Keep alternating until neither person has anything more to say. That might mean ten rounds! Although you don’t have to agree when you listen, you must recognize that all positions are equally valid. If communication violations occur (e.g., “you”s, overgeneralizations, unkindness), get out your matador cape. Gently remind the person to speak about himself or herself so you can understand them.

In this process an emotional outburst might occur. If it does, take an agreed-upon amount of time for a breather — a few minutes or even a few days. When you get back together, first address the specific event that triggered your outburst by trading time on that topic. Once the specific event is handled, go back to talking and listening about the original issue.

Understanding each other can be a bit of an issue-maze: as you talk and listen, new topics may emerge. Note them so they can be discussed at a later time, but resist the urge to throw new issues on the table and complicate matters unless you both consider the shift helpful. When each person feels his or her position on the chosen topic is understood by the other, step one is done.

Step Two: Together, find a workable solution that honors all parties.
Integration. Seems like a very synergistic word to use when talking about compromise, but that’s exactly what I’m suggesting. You have to be able to integrate all points of view in step two in order to make it work. Your attention stays exclusively on seeking a suitable agreement. Step two is not the time to revert to espousing your grievances or challenging others, proclaiming who’s right and wrong, or using threats and intimidation. It’s not about rehashing your opinion of what happened in the past or interpreting the other person’s behavior. Relish in this creative dialogue about finding sound solutions that are acceptable to all, right now and for the future. As for what a good agreement looks like, it should combine the ideas of everyone concerned. It does not mean “your way” or “my way,” but some way in the middle. Using the goal of connection as a guide, ask yourself these questions:

• How can we find a middle ground between our differences?

• What is a workable solution?

• Is the position I am proposing, or agreeing to, coming from selfishness or love?

If there are bumps in the road, try adding in “trading tim” to step two. You’ll be surprised by how many alternatives you come up with. Collect every idea and extract the merits and liabilities of each. After listening to all suggestions, brainstorm to find the best blend of positions. Remain open, stay specific, build on each other’s suggestions, and trade time when the discussion gets lopsided. Break big problems down into manageable pieces. Keep talking, and keep listening.
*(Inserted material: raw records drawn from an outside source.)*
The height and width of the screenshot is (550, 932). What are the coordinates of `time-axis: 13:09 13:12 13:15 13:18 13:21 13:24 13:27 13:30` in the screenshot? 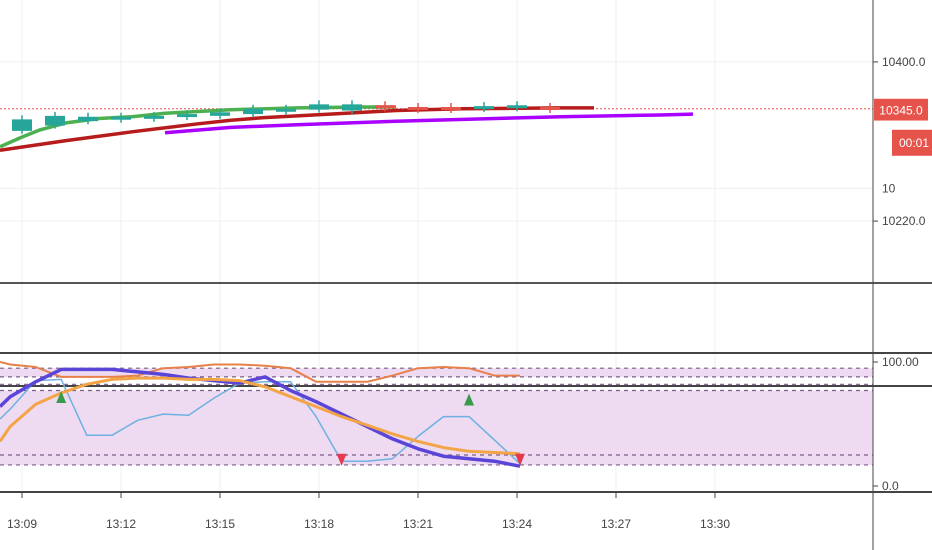 It's located at (368, 512).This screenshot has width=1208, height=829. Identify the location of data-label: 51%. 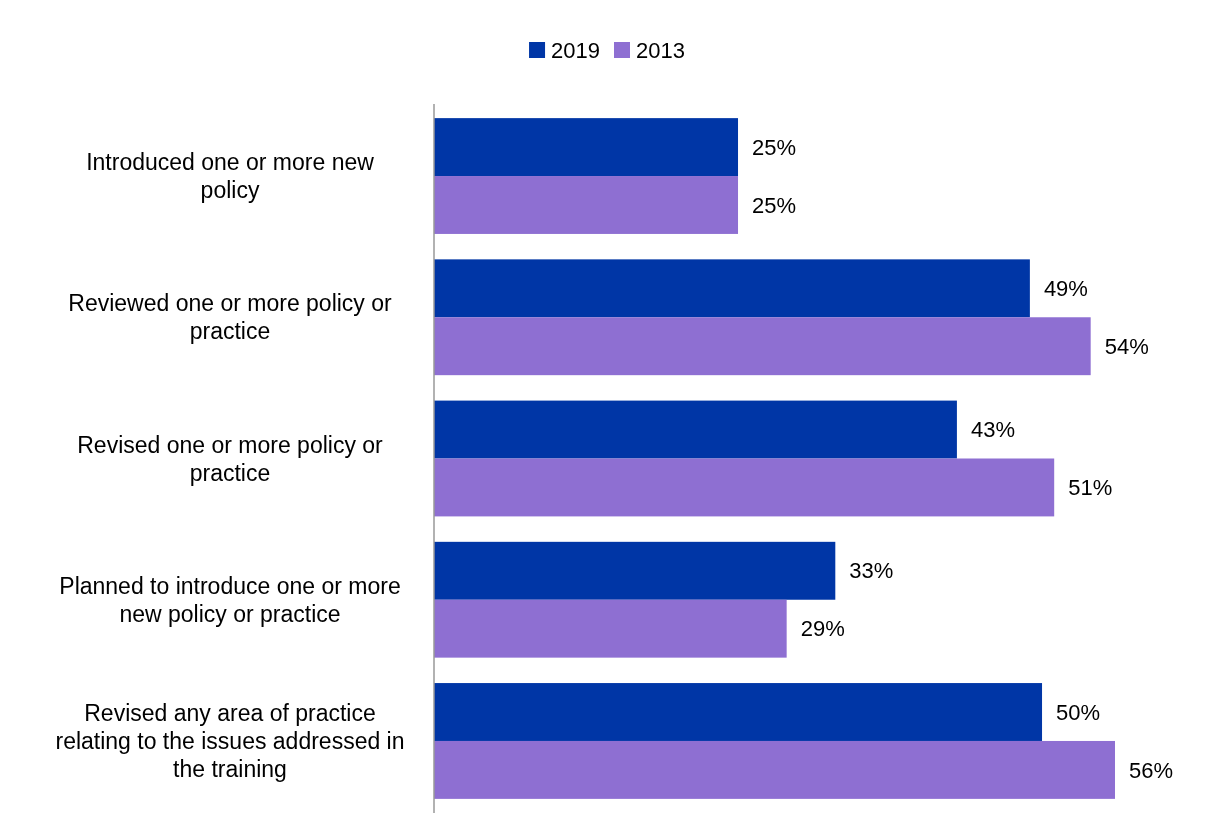
(1090, 488).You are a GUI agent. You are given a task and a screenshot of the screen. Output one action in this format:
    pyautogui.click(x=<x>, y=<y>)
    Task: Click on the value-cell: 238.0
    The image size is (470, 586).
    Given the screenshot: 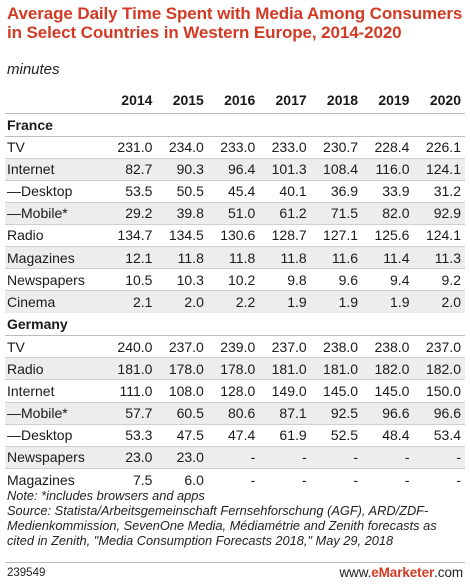 What is the action you would take?
    pyautogui.click(x=388, y=347)
    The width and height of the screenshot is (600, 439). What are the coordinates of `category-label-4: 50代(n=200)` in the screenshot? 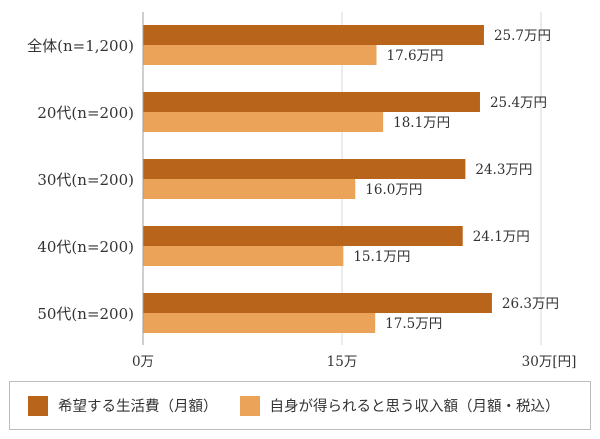 It's located at (86, 314).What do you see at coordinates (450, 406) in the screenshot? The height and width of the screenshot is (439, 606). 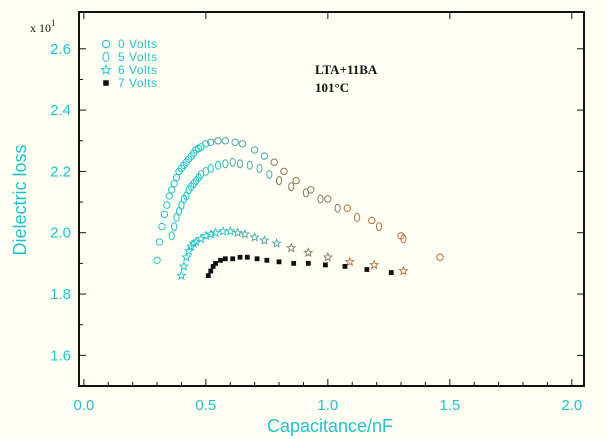 I see `x-tick-label: 1.5` at bounding box center [450, 406].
Clamming up like a shell or becoming the loud bully isn’t going to win you any merit points nor compel others to find a happy solution. Focus on teamwork, putting the “we” first and personal desires second. Sometimes surrendering your own wants and needs is necessary for the good of the whole. If you normally give in, consult your intuition before acquiescing to another person’s suggestion. Persist until you arrive at a win-win solution. Workable solutions that honor everyone are possible. If you can’t find one, shelve the topic temporarily and set a specific time to resume the discussion, or bring in a neutral third party.

Once everyone comes to an agreement, it is imperative you honestly accept it, and not back out whenever emotions arise. Be careful not to consent to a solution that doesn’t feel right, or you’ll definitely experience a backlash. If the solution feels correct, you’ll be able to let go of what you sacrificed and deal with your emotions about not getting your way. Avoid keeping score or bringing up your concessions later, either out loud or to yourself, in an insincere attempt at humor. Comments make hair on the back of the neck stand up and don’t reflect acceptance. They indicate you haven’t truly handled your anger about your difference and the solution. If you constructively express your emotions physically, you can accept the best fit for all involved.